Various types of other K⁺ channels, other than BK channels, such as voltage gated K⁺ channels (K_V), ATP-gated K⁺ channels (K_ATP) or (K_ir), appear to be involved in vasomodulation [267,268]. Only a few other K⁺ channel studies in the context of oxidative stress, from which we may draw interesting information and extend our view, will be covered in this section. In a recent study, Park et al. (2015) [269] report that H₂O₂ relaxes rat mesenteric arteries which was reversed by application of the reducing agent dithiothreitol. The vasodilatory effect of H₂O₂ was reduced by the voltage gated K⁺ channels (K_V) blocker 4-aminopyridine (4-AP) but was resistant to BK and inward rectifier K⁺ channels (K_ir) channel blockers. Whole cell patch clamp studies further showed that K_V currents recorded from mesenteric smooth muscle cells were dose-dependently increased by H₂O₂ as well as by oxidized glutathione (GSSH) and prevented by glutathione reductase. Further studies showed that reduced glutathione (GSH) is incorporated into the K_V channel protein indicating S-glutathionylation of the channels by H₂O₂. Park et al. (2015) [269] now report that by an increased basal level of H₂O₂, i.e., under conditions of persistent oxidative stress, Kv channels were not activated, but rather inhibited by the addition of H₂O₂. The findings suggest that the actual cellular redox status affects S-glutathionylation of the K_V channels and determines the response of these K_V channels to H₂O₂.

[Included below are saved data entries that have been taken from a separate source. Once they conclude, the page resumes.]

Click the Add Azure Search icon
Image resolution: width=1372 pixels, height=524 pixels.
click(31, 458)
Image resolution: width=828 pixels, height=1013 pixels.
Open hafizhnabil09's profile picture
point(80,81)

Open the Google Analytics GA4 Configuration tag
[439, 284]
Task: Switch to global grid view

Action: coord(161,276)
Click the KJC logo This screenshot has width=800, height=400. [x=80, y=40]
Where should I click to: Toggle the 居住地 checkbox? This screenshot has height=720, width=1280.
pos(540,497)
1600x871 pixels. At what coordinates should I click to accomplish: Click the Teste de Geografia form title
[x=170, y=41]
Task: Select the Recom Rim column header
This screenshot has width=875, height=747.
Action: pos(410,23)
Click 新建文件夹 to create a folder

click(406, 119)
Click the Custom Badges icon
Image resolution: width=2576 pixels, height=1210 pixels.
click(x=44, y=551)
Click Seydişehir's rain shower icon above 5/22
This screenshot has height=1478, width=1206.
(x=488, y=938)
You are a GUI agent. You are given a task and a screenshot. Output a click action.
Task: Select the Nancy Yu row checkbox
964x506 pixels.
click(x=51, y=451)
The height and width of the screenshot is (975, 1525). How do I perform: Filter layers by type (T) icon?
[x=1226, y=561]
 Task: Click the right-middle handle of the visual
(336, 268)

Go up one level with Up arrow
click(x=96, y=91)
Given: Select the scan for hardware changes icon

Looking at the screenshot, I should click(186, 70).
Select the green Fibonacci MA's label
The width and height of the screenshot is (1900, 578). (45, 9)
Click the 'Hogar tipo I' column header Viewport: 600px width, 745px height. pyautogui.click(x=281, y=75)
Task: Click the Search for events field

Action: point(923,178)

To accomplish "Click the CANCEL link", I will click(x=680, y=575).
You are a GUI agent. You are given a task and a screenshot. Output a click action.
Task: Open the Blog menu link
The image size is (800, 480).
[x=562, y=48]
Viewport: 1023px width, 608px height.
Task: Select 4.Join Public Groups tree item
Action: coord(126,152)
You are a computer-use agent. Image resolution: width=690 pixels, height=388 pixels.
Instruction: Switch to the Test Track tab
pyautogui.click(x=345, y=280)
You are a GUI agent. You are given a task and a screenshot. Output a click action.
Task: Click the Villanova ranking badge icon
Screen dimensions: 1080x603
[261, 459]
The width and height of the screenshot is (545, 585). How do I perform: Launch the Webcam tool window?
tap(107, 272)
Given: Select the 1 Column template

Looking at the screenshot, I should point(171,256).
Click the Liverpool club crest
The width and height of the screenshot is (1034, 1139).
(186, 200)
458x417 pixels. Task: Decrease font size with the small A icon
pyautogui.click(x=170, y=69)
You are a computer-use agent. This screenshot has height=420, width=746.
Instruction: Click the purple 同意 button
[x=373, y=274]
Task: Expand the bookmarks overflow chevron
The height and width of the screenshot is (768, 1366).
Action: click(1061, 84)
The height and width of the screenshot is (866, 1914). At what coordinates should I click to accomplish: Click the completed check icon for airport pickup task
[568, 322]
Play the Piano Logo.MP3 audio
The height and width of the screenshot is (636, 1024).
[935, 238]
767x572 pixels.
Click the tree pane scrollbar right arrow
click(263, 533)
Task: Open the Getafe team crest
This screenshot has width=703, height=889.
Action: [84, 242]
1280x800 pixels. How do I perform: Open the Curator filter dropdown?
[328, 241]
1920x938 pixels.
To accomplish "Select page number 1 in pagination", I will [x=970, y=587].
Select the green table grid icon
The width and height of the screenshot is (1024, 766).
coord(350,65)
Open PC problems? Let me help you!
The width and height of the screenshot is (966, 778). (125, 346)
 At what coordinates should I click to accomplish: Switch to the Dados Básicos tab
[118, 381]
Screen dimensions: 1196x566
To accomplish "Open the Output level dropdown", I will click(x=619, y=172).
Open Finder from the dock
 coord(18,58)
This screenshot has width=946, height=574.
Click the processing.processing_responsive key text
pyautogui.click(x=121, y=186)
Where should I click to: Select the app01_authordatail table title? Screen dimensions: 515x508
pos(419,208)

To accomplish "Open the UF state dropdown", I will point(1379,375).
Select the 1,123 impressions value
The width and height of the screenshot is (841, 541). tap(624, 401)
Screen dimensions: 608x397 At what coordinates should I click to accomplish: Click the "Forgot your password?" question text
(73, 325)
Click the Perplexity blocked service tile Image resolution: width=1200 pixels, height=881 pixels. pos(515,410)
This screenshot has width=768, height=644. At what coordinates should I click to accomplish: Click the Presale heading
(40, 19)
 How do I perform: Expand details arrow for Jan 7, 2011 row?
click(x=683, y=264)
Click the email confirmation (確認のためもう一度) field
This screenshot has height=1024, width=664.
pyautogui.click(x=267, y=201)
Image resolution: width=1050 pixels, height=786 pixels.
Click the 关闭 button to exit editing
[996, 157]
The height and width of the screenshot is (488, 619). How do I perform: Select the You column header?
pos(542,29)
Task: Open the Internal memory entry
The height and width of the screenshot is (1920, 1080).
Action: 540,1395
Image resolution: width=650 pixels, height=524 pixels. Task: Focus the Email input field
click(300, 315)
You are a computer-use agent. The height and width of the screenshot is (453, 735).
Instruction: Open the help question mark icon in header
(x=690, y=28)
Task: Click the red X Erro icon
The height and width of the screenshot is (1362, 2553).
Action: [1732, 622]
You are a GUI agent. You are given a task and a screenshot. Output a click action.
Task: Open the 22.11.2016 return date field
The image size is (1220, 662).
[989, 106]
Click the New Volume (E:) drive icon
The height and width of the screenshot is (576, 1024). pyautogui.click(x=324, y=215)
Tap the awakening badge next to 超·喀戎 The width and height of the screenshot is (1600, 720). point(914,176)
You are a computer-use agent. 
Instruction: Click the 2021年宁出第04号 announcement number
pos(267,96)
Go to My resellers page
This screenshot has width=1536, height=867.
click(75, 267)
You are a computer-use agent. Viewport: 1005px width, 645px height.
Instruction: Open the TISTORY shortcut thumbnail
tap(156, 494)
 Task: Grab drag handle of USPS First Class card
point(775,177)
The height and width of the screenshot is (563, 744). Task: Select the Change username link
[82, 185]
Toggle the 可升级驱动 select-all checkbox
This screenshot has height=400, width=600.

Oxidative stress is also a hallmark of vascular disorders such as diabetic retinopathy. In this case ATP-sensitive K channels (K_ATP) activity were found to be increased during exposure of retinal capillaries to H₂O₂ [270]. The effect on K_ATP was boosted by increasing the influx of Ca²⁺ into microvascular cells and oxidant-induced activation of Ca²⁺-permeable nonspecific cation channels. Furthermore, it was found that inhibition of K_ATP channels by the specific K_ATP blocker glibenclamide significantly lessened H₂O₂ induced microvascular cell death. The findings were suggested to provide new targets for pharmacological treatments of retinal microvasculature during oxidative stress.

5. Conclusions

In conclusion, the overall status of the present studies indicates that redox modifications of cysteines/methionines cause conformational alterations at the BK channel protein which translate into modulation of channel pore openings (gating) in which interference with the Ca²⁺ activation mechanism also appears to play a major role. If the target alterations occur at single sites or in combination, whether other amino acid targets bear functional relevance and how these manipulations affect conformational changes of the 3D-protein structure needs further investigation. Primary effects, directly at the channels, and/or secondary effects on signaling pathways, may be both relevant, but have to be clearly separated. BK channel/ROS modulation will certainly be an important target for development of pharmacological agents which function as channel openers/blockers opposing negatively effective redox mechanisms.